» Records from a data source
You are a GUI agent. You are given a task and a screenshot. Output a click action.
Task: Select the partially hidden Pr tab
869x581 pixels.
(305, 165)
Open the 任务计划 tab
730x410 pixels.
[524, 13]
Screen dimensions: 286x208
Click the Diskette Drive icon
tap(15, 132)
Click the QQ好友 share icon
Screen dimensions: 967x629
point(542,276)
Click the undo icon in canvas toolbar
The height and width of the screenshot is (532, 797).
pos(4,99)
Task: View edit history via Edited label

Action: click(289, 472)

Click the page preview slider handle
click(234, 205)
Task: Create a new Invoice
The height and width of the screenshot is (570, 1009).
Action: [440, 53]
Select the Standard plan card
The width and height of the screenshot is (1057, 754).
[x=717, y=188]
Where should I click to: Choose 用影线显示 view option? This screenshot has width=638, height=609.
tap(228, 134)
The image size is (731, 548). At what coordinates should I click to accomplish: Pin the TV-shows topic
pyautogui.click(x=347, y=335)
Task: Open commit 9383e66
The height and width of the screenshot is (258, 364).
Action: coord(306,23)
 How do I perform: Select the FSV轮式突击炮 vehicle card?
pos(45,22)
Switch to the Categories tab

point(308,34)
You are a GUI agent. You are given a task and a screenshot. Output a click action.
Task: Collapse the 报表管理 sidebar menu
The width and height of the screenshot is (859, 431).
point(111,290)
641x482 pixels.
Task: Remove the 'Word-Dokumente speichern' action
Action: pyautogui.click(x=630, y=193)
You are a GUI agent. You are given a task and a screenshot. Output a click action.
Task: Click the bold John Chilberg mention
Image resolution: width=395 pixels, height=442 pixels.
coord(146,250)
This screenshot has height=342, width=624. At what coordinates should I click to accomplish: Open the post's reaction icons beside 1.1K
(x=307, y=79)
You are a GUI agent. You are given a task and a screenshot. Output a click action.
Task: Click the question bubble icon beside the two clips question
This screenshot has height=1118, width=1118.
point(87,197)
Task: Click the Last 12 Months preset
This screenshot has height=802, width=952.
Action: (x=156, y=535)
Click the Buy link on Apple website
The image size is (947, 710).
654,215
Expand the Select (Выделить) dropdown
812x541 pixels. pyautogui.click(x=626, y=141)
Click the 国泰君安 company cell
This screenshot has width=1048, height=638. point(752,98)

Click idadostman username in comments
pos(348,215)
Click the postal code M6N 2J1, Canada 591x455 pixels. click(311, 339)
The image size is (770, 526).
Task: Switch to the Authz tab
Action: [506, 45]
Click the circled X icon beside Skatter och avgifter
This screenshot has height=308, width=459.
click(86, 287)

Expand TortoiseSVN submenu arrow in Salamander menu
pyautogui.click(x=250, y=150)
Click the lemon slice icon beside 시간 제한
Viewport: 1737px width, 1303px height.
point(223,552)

» Task goal
Print only the lines running from the one with "Click the postal" to the final line of the data above, each exactly as it appears.

» Problem solution
Click the postal code M6N 2J1, Canada 591x455 pixels. click(311, 339)
The image size is (770, 526).
Task: Switch to the Authz tab
Action: [506, 45]
Click the circled X icon beside Skatter och avgifter
This screenshot has height=308, width=459.
click(86, 287)

Expand TortoiseSVN submenu arrow in Salamander menu
pyautogui.click(x=250, y=150)
Click the lemon slice icon beside 시간 제한
Viewport: 1737px width, 1303px height.
point(223,552)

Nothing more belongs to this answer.